In conclusion in our series of patients with ICA, muscle biopsy led to genetic diagnosis in two patients (5.5%) and gave helpful indications for therapeutic advise in additional 8 patients that were treated with CoQ10 supplementation. Following these studies, we think that muscle biopsy is a valuable diagnostic approach and should be considered in the panel of investigations to enhance diagnostic chances in children with early-onset ataxia or genetically undiagnosed ataxia associated to cerebellar atrophy, after excluding other known conditions. ADK3 mutations should be suspected in ICA patients with a clinical presentation of CHA rather that CA. In these patients there is markedly reduced levels of CoQ10 in muscle (at least under 10 μg/g in our series) and in fibroblasts as already reported.31,32 In addition the finding of a relative reduction of COQ10 in muscle (levels between 10 and 20 μg/g) in patients which are negative for ADK3 mutations offers a possible clue for subgrouping conditions of CA and CHA of undetermined cause.
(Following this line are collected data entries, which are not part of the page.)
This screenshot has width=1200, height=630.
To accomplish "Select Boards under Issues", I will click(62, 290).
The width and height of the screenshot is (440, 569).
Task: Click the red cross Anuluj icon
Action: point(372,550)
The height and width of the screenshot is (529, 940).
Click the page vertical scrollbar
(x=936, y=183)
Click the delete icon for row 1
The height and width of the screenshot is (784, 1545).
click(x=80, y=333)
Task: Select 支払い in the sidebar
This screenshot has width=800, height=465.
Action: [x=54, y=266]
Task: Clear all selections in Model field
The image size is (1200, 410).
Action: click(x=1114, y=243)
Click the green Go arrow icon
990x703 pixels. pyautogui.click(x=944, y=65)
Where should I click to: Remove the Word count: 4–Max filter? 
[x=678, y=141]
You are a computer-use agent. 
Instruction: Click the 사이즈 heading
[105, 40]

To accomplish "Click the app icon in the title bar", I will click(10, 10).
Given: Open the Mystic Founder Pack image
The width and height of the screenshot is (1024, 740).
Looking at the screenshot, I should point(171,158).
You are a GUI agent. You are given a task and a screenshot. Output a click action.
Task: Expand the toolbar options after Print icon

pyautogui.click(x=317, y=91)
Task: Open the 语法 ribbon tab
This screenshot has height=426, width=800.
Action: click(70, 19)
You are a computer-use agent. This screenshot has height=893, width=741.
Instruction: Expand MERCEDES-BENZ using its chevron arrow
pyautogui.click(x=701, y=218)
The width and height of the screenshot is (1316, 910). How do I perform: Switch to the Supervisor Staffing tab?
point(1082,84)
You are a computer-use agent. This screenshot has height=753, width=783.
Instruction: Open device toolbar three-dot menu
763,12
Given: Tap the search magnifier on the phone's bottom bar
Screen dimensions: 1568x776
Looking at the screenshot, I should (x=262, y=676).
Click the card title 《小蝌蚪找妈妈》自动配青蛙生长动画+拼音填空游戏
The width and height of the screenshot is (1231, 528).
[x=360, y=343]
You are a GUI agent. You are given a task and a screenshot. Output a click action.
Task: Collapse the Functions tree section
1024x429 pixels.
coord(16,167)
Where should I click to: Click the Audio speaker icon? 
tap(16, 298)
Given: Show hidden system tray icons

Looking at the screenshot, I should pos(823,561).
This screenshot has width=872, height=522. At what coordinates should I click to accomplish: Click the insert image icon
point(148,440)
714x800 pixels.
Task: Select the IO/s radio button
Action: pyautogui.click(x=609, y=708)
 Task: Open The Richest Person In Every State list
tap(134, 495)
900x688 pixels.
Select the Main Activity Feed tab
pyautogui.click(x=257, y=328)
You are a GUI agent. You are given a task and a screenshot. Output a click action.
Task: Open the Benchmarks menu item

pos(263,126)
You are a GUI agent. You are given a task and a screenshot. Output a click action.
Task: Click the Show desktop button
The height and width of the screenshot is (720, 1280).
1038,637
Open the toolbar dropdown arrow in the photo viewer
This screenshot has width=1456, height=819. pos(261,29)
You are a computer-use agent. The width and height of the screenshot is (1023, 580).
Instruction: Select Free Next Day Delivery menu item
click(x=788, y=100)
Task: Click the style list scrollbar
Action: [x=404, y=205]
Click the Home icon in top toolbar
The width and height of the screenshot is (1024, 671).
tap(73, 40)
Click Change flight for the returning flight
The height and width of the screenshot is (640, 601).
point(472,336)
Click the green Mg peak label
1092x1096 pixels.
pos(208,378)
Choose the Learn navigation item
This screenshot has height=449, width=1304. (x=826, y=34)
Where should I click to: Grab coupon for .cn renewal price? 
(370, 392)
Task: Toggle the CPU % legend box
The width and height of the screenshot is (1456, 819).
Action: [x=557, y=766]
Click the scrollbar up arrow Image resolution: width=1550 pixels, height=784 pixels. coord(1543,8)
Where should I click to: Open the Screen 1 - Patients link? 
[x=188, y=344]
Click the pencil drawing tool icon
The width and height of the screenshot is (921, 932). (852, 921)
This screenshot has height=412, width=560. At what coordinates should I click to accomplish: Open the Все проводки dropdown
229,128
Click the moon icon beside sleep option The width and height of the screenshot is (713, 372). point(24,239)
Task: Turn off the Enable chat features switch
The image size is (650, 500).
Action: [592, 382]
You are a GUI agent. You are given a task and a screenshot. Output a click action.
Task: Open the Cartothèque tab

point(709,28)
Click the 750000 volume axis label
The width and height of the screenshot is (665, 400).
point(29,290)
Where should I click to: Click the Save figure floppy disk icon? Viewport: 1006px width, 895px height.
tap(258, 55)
However, increasing knowledge on the underlying genetic cause of these latter conditions is necessary to define whether supgrouping ICA patients with the finding of a relative reduction of CoQ10 in the muscle biopsy is a useful procedure for any preliminary diagnostic approach.

Acknowledgments

This research was supported in part by grants from the Italian Ministry of Health, and the Telethon Foundation Onlus (Project GGP10225B on Autophagy to EB and GGP08145 on Joubert syndrome to EB, EMV and GZ).